| ASSIGNMENT |
Every record, from first to last, should be written out again exactly.

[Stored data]
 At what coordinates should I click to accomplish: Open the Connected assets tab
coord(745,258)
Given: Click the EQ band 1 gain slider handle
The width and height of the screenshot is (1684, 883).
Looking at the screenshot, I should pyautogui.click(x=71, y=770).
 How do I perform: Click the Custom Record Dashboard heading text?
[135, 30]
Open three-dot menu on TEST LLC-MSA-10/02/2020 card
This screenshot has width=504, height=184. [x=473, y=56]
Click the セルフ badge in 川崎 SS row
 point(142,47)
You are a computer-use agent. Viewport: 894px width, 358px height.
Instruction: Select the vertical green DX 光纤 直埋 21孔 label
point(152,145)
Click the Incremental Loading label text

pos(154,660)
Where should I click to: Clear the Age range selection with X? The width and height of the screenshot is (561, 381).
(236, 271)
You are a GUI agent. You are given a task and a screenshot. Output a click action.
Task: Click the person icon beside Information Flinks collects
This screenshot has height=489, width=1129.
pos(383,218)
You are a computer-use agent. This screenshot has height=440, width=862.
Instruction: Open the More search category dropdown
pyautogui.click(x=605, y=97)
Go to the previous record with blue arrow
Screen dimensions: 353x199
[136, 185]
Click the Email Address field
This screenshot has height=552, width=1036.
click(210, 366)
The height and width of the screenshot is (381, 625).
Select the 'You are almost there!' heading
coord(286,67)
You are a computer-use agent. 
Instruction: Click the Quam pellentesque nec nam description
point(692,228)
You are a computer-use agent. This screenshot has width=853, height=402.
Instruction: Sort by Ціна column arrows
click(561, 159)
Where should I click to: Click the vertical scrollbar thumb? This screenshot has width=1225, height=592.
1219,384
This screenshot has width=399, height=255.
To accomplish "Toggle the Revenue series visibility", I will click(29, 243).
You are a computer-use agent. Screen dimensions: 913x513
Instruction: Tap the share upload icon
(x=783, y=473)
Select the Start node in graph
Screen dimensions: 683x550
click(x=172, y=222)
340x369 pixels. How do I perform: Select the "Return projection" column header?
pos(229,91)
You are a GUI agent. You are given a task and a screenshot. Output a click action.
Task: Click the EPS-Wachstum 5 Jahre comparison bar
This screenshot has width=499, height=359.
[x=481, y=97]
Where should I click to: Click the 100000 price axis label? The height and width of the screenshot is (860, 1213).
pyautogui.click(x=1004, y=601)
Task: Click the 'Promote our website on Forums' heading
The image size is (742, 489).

| SOLUTION FOR THIS TASK |
 At what coordinates should I click to accomplish: Open the Connected assets tab
coord(745,258)
Given: Click the EQ band 1 gain slider handle
The width and height of the screenshot is (1684, 883).
Looking at the screenshot, I should pyautogui.click(x=71, y=770).
 How do I perform: Click the Custom Record Dashboard heading text?
[135, 30]
Open three-dot menu on TEST LLC-MSA-10/02/2020 card
This screenshot has width=504, height=184. [x=473, y=56]
Click the セルフ badge in 川崎 SS row
 point(142,47)
You are a computer-use agent. Viewport: 894px width, 358px height.
Instruction: Select the vertical green DX 光纤 直埋 21孔 label
point(152,145)
Click the Incremental Loading label text

pos(154,660)
Where should I click to: Clear the Age range selection with X? The width and height of the screenshot is (561, 381).
(236, 271)
You are a GUI agent. You are given a task and a screenshot. Output a click action.
Task: Click the person icon beside Information Flinks collects
This screenshot has height=489, width=1129.
pos(383,218)
You are a computer-use agent. This screenshot has height=440, width=862.
Instruction: Open the More search category dropdown
pyautogui.click(x=605, y=97)
Go to the previous record with blue arrow
Screen dimensions: 353x199
[136, 185]
Click the Email Address field
This screenshot has height=552, width=1036.
click(210, 366)
The height and width of the screenshot is (381, 625).
Select the 'You are almost there!' heading
coord(286,67)
You are a computer-use agent. 
Instruction: Click the Quam pellentesque nec nam description
point(692,228)
You are a computer-use agent. This screenshot has width=853, height=402.
Instruction: Sort by Ціна column arrows
click(561, 159)
Where should I click to: Click the vertical scrollbar thumb? This screenshot has width=1225, height=592.
1219,384
This screenshot has width=399, height=255.
To accomplish "Toggle the Revenue series visibility", I will click(29, 243).
You are a computer-use agent. Screen dimensions: 913x513
Instruction: Tap the share upload icon
(x=783, y=473)
Select the Start node in graph
Screen dimensions: 683x550
click(x=172, y=222)
340x369 pixels. How do I perform: Select the "Return projection" column header?
pos(229,91)
You are a GUI agent. You are given a task and a screenshot. Output a click action.
Task: Click the EPS-Wachstum 5 Jahre comparison bar
This screenshot has width=499, height=359.
[x=481, y=97]
Where should I click to: Click the 100000 price axis label? The height and width of the screenshot is (860, 1213).
pyautogui.click(x=1004, y=601)
Task: Click the 'Promote our website on Forums' heading
The image size is (742, 489).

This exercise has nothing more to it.